# start of Supplied data

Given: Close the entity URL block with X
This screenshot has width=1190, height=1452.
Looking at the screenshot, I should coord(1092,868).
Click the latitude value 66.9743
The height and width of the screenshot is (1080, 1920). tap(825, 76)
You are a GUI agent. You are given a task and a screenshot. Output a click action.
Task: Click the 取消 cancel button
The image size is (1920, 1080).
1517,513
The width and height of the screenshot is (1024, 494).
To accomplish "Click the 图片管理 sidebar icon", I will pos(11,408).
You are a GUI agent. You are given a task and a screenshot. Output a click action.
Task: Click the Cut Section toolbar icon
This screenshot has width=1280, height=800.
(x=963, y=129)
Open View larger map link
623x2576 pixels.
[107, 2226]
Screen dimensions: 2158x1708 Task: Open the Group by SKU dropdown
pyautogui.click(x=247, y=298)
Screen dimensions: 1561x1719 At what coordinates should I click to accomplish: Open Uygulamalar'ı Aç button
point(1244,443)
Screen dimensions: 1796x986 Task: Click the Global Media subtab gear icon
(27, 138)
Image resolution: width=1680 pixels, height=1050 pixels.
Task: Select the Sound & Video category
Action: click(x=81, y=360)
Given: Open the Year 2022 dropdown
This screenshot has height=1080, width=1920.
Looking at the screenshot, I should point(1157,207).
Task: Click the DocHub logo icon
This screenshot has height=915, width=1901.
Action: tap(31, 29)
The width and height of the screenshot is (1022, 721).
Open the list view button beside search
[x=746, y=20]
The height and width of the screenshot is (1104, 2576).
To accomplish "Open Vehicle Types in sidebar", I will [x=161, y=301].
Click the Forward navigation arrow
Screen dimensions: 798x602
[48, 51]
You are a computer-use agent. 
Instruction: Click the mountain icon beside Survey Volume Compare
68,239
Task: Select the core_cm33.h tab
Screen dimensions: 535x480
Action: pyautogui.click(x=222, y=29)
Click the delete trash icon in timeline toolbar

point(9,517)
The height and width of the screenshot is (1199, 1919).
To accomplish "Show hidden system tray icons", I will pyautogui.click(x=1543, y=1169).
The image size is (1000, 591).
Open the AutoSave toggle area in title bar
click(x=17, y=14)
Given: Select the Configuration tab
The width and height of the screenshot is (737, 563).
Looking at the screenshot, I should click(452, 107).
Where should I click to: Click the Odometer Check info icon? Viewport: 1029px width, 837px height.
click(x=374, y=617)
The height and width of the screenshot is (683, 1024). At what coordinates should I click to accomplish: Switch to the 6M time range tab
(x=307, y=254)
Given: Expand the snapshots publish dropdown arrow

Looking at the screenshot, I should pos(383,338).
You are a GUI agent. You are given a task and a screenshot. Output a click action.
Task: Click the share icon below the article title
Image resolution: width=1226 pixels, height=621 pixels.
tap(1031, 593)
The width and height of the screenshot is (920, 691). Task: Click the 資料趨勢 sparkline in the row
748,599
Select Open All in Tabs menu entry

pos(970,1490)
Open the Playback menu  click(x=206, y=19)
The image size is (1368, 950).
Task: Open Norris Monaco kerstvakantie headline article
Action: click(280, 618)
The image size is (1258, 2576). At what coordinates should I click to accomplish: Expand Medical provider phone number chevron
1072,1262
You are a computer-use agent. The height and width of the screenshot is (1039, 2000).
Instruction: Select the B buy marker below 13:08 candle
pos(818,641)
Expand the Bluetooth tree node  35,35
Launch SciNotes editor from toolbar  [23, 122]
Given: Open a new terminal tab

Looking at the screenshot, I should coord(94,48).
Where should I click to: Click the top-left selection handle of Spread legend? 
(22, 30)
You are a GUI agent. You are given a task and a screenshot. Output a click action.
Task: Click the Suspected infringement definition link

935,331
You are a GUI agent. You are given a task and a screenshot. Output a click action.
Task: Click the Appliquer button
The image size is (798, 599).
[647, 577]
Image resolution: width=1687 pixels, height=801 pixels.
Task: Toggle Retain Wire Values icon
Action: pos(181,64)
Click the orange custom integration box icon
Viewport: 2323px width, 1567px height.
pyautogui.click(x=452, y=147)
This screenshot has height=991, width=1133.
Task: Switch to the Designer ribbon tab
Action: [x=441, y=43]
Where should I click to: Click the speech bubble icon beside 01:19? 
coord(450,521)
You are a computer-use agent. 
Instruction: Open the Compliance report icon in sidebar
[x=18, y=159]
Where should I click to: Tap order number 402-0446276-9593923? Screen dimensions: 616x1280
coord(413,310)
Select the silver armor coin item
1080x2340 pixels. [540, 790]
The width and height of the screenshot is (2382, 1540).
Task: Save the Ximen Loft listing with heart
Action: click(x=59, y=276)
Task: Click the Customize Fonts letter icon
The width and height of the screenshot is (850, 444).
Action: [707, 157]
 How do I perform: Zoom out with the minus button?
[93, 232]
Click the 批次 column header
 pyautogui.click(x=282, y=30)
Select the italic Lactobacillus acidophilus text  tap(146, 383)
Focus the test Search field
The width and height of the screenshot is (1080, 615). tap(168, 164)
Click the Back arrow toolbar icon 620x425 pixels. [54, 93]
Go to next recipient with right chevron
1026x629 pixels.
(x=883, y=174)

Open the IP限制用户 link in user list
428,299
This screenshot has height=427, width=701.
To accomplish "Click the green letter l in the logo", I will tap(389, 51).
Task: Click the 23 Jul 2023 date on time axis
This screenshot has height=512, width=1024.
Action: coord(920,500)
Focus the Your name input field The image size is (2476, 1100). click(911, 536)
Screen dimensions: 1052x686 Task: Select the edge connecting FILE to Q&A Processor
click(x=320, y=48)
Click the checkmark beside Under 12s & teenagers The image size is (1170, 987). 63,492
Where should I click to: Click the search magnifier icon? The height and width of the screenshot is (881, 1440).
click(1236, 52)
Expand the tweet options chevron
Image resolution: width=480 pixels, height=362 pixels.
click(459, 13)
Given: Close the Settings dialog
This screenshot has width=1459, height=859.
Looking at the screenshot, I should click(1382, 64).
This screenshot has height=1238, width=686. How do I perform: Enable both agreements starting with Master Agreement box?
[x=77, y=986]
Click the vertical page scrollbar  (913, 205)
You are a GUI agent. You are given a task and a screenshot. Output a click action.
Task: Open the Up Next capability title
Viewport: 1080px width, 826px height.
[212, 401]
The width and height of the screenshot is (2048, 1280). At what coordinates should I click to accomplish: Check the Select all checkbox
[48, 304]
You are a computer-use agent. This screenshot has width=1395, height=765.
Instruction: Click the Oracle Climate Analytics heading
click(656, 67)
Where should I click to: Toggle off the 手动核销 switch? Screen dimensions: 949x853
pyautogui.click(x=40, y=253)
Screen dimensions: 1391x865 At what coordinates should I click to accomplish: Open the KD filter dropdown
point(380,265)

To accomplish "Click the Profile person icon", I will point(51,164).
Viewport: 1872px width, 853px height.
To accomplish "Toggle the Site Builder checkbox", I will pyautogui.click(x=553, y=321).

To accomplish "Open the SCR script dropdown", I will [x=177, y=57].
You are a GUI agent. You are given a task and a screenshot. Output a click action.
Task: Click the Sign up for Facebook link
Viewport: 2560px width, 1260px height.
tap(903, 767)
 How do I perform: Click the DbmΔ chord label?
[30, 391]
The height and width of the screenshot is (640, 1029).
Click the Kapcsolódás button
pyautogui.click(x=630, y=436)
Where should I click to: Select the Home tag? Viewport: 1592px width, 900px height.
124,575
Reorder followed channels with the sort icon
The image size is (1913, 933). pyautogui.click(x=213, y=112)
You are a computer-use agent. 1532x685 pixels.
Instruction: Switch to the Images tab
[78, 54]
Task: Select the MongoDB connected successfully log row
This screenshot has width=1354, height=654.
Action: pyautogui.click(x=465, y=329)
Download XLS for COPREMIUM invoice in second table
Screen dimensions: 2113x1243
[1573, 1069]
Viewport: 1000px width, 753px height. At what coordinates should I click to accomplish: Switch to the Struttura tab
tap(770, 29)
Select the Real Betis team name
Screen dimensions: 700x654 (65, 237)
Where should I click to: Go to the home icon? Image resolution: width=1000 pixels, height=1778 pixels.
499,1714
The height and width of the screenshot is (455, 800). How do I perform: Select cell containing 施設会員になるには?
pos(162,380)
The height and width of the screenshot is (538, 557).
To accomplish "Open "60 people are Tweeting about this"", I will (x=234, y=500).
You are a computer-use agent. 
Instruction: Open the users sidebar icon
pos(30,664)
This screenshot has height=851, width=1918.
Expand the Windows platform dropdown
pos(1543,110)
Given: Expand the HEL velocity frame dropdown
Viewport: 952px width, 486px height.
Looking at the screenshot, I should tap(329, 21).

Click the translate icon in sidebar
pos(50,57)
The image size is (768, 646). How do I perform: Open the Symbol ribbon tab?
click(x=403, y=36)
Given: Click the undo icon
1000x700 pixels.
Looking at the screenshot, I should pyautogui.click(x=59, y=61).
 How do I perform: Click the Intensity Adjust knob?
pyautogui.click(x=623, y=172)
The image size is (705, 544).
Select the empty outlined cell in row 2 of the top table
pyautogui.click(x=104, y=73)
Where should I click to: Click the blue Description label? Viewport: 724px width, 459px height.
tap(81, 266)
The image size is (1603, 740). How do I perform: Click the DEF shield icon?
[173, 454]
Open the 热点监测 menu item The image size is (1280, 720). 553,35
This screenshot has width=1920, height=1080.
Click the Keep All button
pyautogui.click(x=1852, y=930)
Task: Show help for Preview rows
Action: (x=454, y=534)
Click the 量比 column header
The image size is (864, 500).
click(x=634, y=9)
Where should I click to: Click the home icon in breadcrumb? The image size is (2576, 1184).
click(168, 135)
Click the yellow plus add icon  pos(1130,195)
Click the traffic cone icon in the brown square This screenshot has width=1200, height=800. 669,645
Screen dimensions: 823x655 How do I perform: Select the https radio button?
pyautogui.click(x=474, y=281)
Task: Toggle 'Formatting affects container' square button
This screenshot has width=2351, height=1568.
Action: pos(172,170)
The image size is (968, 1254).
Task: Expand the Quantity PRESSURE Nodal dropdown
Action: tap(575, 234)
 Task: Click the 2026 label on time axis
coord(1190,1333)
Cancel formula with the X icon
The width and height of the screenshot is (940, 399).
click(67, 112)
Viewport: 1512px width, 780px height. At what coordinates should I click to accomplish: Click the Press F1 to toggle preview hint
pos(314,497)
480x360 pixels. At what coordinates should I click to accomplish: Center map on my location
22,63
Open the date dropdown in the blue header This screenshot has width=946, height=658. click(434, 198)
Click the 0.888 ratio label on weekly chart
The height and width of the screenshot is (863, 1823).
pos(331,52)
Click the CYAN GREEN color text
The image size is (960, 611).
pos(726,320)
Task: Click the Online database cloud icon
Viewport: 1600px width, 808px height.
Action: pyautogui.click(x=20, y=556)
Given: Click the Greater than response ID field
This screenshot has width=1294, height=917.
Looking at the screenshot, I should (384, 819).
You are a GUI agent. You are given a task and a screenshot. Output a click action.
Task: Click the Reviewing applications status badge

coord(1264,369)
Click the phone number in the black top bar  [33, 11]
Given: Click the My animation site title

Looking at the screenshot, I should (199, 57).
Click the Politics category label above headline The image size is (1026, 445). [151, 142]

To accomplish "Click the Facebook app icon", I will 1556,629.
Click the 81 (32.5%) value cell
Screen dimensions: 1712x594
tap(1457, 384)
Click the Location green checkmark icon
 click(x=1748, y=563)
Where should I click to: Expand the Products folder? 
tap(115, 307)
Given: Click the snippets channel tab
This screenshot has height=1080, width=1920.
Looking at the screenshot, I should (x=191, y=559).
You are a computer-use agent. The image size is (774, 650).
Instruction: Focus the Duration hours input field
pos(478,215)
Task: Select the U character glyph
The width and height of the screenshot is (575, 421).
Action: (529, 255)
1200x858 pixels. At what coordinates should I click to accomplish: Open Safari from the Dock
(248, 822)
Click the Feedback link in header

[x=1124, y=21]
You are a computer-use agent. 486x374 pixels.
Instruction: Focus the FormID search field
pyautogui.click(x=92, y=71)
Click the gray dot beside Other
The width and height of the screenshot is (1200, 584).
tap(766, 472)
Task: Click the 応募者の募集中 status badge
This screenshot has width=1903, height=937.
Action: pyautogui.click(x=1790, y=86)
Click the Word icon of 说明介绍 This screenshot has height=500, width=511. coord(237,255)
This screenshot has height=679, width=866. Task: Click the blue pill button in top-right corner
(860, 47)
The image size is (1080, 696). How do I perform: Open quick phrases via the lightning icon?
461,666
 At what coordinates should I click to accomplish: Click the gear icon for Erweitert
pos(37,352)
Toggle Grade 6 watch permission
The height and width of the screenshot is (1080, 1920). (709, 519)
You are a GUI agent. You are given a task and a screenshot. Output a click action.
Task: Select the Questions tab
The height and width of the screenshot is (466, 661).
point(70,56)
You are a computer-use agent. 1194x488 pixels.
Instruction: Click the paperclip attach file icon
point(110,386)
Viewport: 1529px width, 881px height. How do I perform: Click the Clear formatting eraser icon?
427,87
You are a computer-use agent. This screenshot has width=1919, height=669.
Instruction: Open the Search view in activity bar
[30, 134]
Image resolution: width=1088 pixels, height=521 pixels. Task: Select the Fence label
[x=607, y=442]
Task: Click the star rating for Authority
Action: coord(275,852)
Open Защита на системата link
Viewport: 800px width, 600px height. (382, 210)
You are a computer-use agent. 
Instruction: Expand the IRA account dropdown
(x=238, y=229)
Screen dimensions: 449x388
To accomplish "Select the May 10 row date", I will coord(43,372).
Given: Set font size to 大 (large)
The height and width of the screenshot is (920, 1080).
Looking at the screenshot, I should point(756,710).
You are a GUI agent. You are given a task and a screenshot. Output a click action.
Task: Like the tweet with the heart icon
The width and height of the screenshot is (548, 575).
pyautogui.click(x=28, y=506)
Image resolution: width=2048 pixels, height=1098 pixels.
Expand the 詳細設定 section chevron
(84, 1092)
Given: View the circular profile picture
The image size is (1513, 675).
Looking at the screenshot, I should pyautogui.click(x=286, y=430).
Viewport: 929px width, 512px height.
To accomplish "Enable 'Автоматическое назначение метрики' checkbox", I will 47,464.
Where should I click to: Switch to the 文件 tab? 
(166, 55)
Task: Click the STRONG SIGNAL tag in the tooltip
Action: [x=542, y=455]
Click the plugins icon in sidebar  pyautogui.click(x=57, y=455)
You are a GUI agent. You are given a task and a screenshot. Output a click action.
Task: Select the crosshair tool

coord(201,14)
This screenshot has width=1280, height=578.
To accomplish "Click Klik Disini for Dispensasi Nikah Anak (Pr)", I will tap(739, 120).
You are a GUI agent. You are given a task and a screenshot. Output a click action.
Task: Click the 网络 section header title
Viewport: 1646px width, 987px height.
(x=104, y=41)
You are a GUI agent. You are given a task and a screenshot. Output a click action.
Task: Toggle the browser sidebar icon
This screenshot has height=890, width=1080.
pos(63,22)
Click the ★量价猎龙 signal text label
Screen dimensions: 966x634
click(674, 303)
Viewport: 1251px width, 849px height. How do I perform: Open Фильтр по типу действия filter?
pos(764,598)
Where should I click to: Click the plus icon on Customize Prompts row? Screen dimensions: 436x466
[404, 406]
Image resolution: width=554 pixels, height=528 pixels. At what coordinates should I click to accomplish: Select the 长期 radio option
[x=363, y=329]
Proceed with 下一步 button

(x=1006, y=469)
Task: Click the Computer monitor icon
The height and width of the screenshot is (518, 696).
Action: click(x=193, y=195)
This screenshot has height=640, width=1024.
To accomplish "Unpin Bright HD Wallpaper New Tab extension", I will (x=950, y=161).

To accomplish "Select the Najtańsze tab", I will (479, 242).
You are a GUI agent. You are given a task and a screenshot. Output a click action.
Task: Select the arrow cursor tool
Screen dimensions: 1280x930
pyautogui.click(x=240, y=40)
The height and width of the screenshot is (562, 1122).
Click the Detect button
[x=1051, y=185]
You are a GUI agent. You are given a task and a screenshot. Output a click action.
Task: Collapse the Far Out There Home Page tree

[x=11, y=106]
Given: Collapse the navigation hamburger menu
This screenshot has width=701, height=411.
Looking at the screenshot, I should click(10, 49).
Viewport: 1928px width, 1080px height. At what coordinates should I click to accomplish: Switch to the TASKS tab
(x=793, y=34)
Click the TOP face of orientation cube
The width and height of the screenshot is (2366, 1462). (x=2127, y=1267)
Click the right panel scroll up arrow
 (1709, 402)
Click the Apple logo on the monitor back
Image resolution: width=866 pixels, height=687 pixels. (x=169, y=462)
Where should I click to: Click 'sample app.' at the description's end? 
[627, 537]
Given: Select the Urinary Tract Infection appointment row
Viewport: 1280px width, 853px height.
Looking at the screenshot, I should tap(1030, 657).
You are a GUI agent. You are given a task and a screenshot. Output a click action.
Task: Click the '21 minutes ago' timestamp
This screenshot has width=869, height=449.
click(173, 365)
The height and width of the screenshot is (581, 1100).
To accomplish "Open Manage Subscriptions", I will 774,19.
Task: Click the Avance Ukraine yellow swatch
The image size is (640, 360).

# end of Supplied data

Task to complete:
Revise the material from the line with "Where should I click to: Go" up to and including the line with "Action: tap(575, 234)", swapping "Keep All" for "Keep Both" and leaving everything else unchanged.

Task output:
Where should I click to: Go to the home icon? Image resolution: width=1000 pixels, height=1778 pixels.
499,1714
The height and width of the screenshot is (455, 800). How do I perform: Select cell containing 施設会員になるには?
pos(162,380)
The height and width of the screenshot is (538, 557).
To accomplish "Open "60 people are Tweeting about this"", I will (x=234, y=500).
You are a computer-use agent. 
Instruction: Open the users sidebar icon
pos(30,664)
This screenshot has height=851, width=1918.
Expand the Windows platform dropdown
pos(1543,110)
Given: Expand the HEL velocity frame dropdown
Viewport: 952px width, 486px height.
Looking at the screenshot, I should tap(329, 21).

Click the translate icon in sidebar
pos(50,57)
The image size is (768, 646). How do I perform: Open the Symbol ribbon tab?
click(x=403, y=36)
Given: Click the undo icon
1000x700 pixels.
Looking at the screenshot, I should pyautogui.click(x=59, y=61).
 How do I perform: Click the Intensity Adjust knob?
pyautogui.click(x=623, y=172)
The image size is (705, 544).
Select the empty outlined cell in row 2 of the top table
pyautogui.click(x=104, y=73)
Where should I click to: Click the blue Description label? Viewport: 724px width, 459px height.
tap(81, 266)
The image size is (1603, 740). How do I perform: Click the DEF shield icon?
[173, 454]
Open the 热点监测 menu item The image size is (1280, 720). 553,35
This screenshot has width=1920, height=1080.
Click the Keep Both button
pyautogui.click(x=1852, y=930)
Task: Show help for Preview rows
Action: (x=454, y=534)
Click the 量比 column header
The image size is (864, 500).
click(x=634, y=9)
Where should I click to: Click the home icon in breadcrumb? The image size is (2576, 1184).
click(168, 135)
Click the yellow plus add icon  pos(1130,195)
Click the traffic cone icon in the brown square This screenshot has width=1200, height=800. 669,645
Screen dimensions: 823x655 How do I perform: Select the https radio button?
pyautogui.click(x=474, y=281)
Task: Toggle 'Formatting affects container' square button
This screenshot has width=2351, height=1568.
Action: pos(172,170)
The image size is (968, 1254).
Task: Expand the Quantity PRESSURE Nodal dropdown
Action: tap(575, 234)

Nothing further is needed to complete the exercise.